Records of finding words and items on screen:
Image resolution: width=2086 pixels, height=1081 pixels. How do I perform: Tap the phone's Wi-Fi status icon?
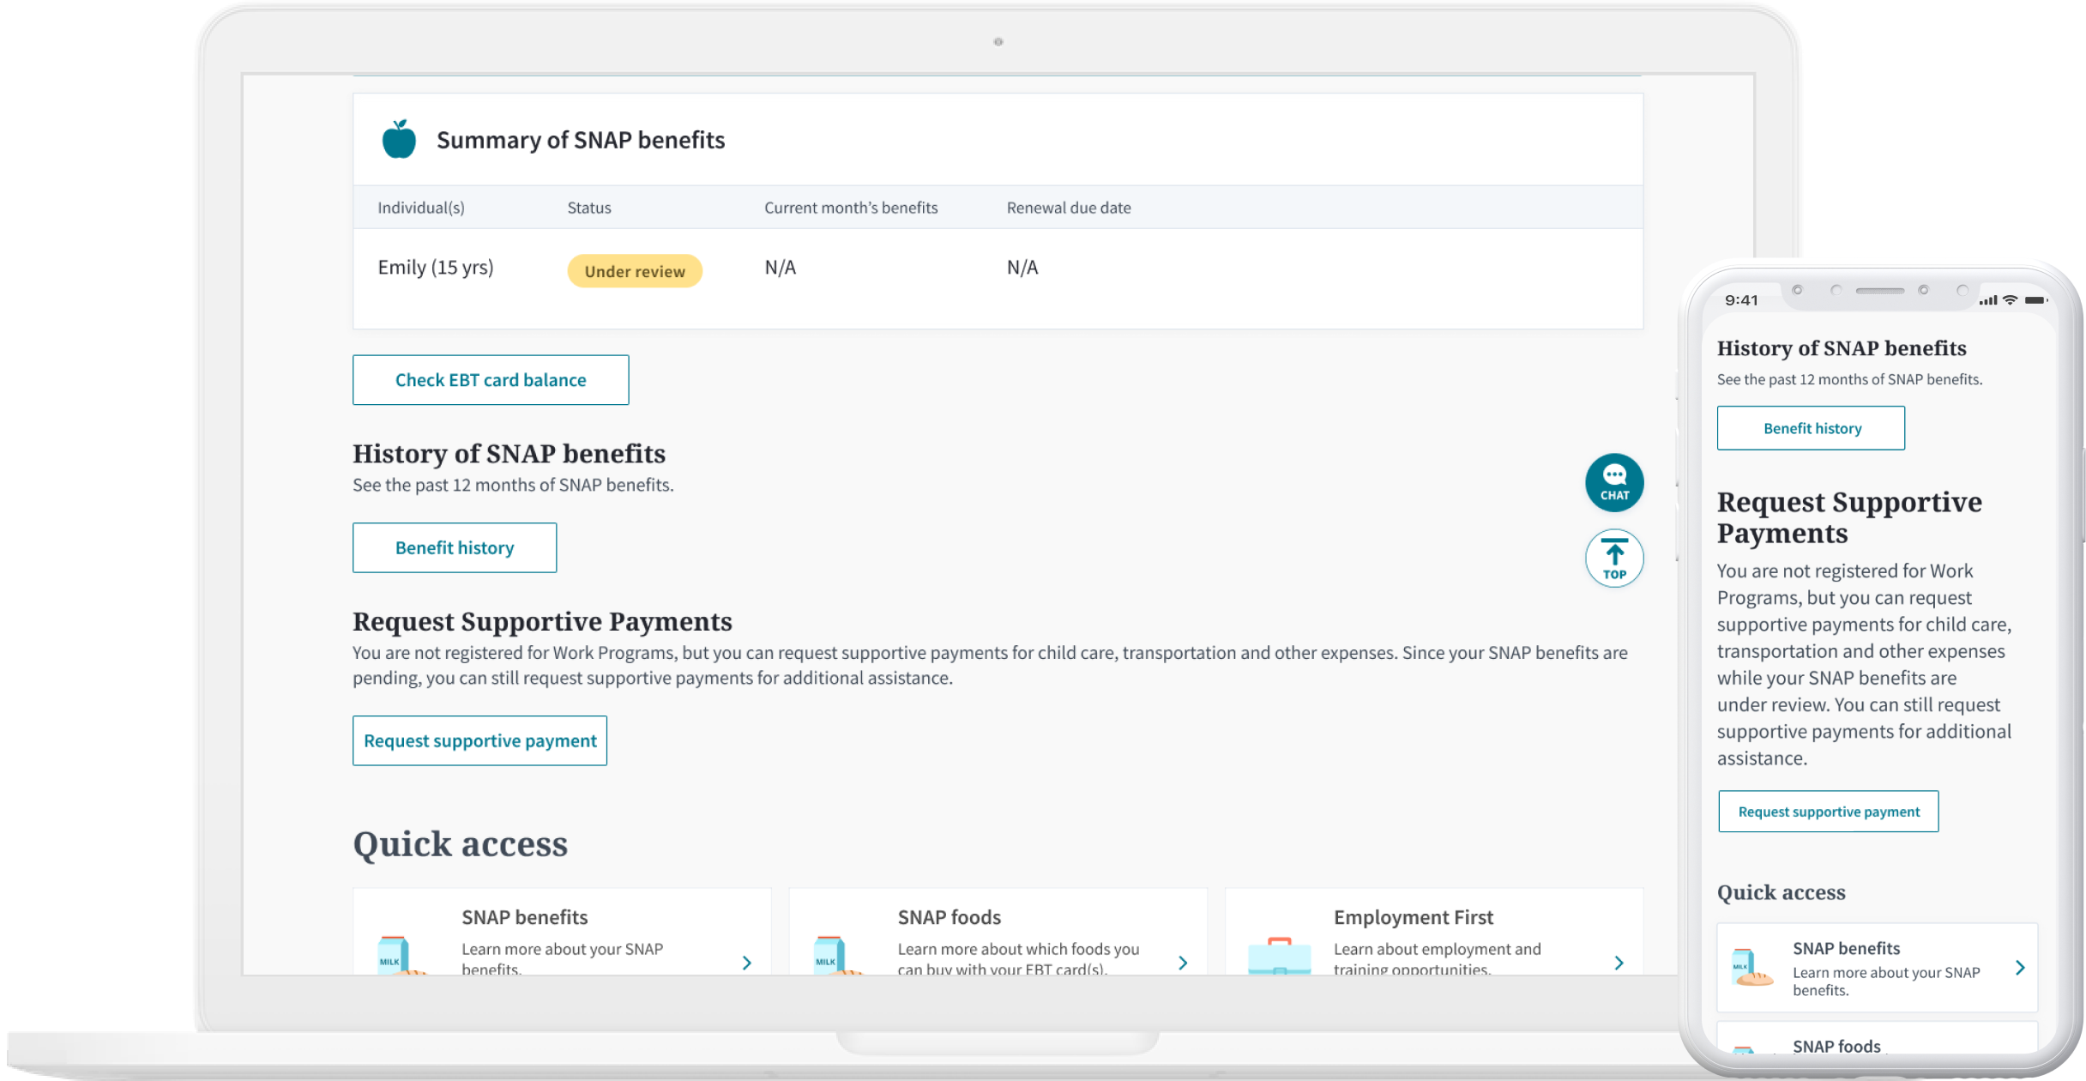(x=2010, y=300)
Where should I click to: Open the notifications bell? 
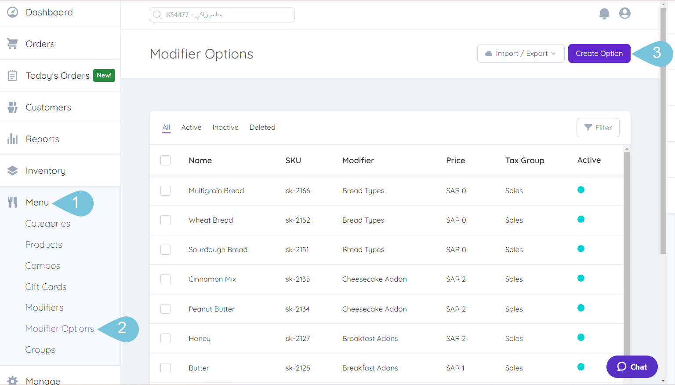[604, 14]
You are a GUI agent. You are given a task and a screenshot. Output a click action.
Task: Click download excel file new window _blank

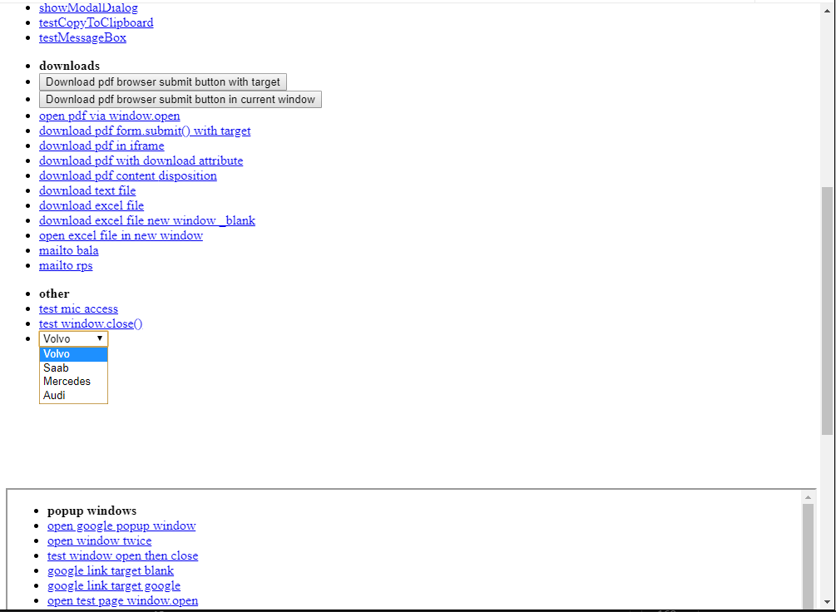tap(147, 220)
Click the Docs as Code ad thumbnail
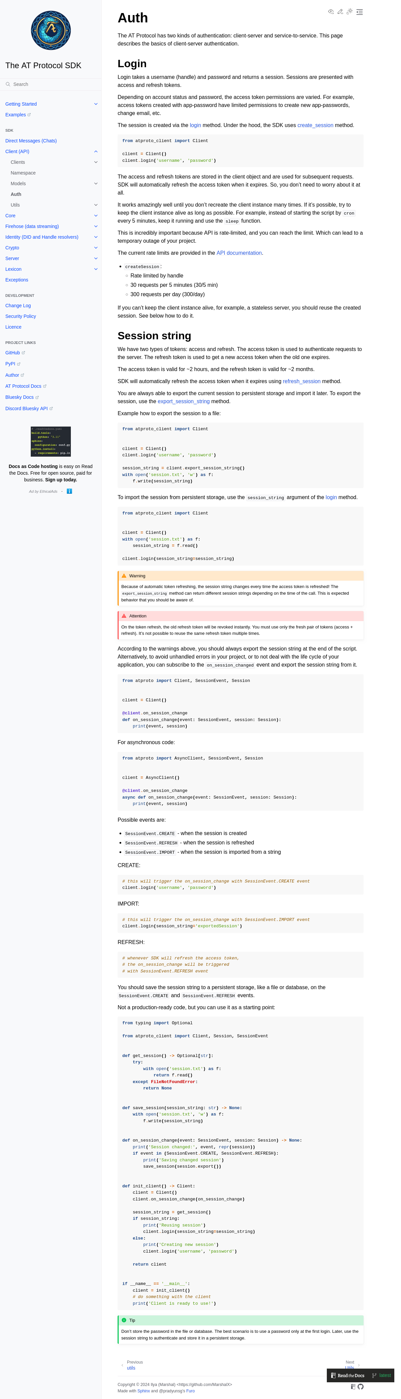 click(50, 441)
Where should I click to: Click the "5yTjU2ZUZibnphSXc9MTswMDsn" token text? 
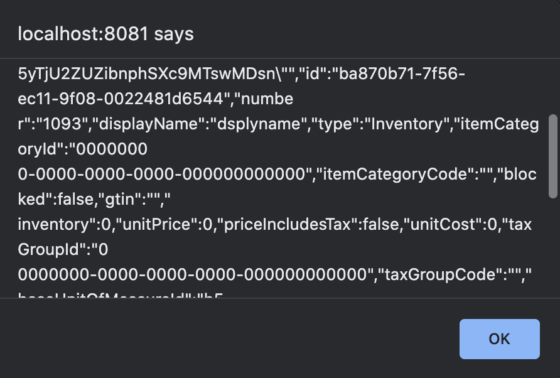(x=139, y=75)
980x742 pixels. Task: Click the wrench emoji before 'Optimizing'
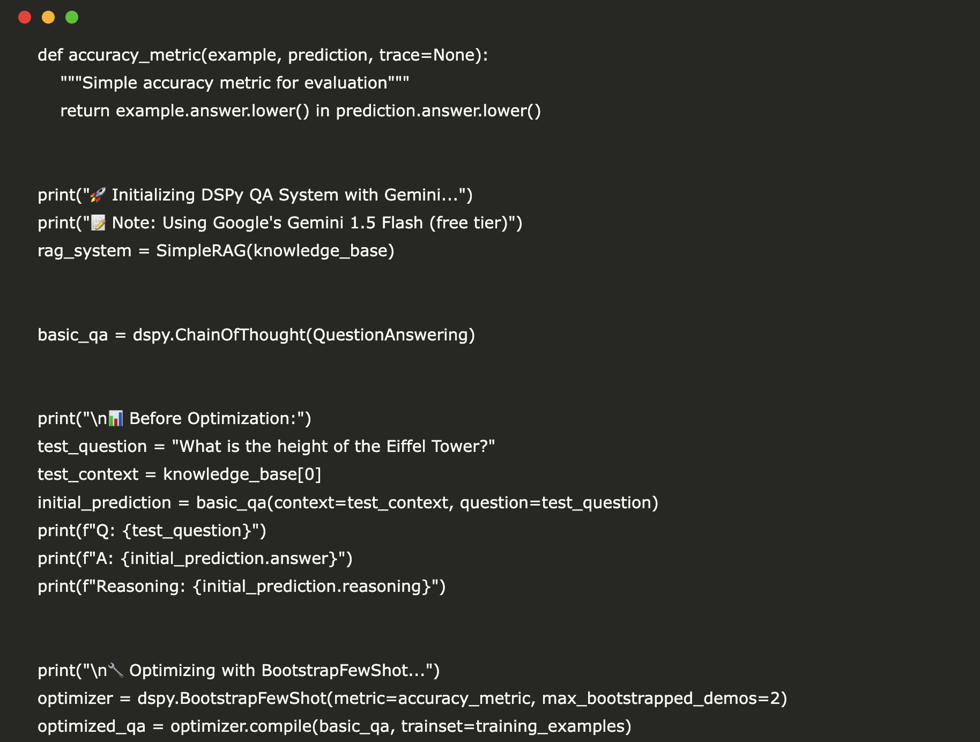[116, 671]
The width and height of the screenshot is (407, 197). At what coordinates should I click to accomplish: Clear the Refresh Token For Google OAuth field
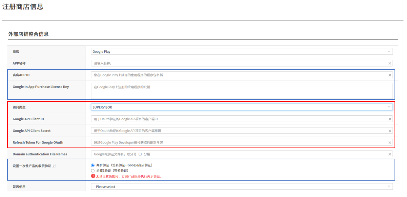tap(390, 142)
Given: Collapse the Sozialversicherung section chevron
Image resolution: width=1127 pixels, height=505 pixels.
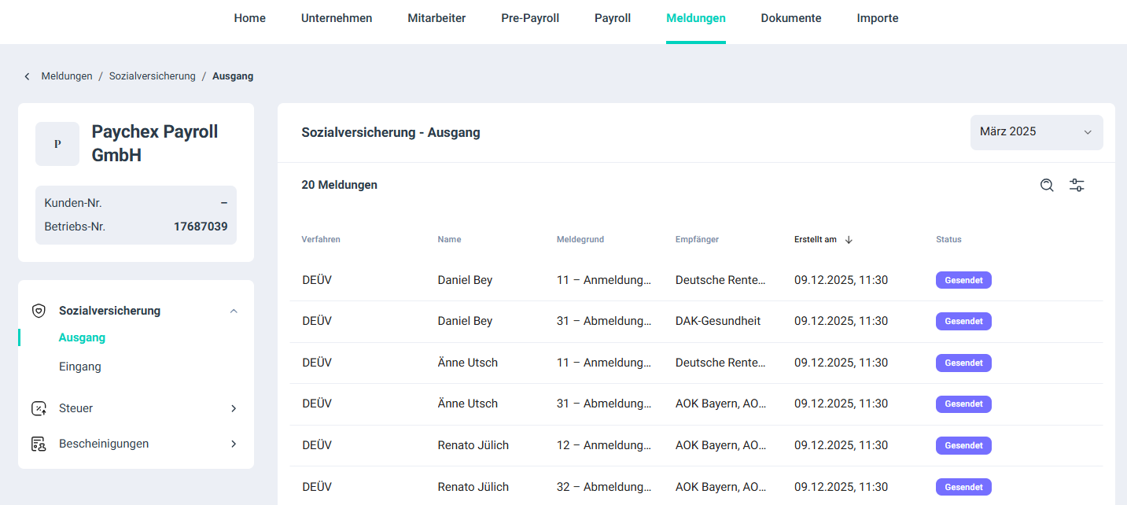Looking at the screenshot, I should [x=234, y=311].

STATED TASK
Copy the lines of the material from the line with "Given: Collapse the" through the end of the material, word for word. Leave the pictures out.

COMPLETE ANSWER
Given: Collapse the Sozialversicherung section chevron
Image resolution: width=1127 pixels, height=505 pixels.
Looking at the screenshot, I should [x=234, y=311].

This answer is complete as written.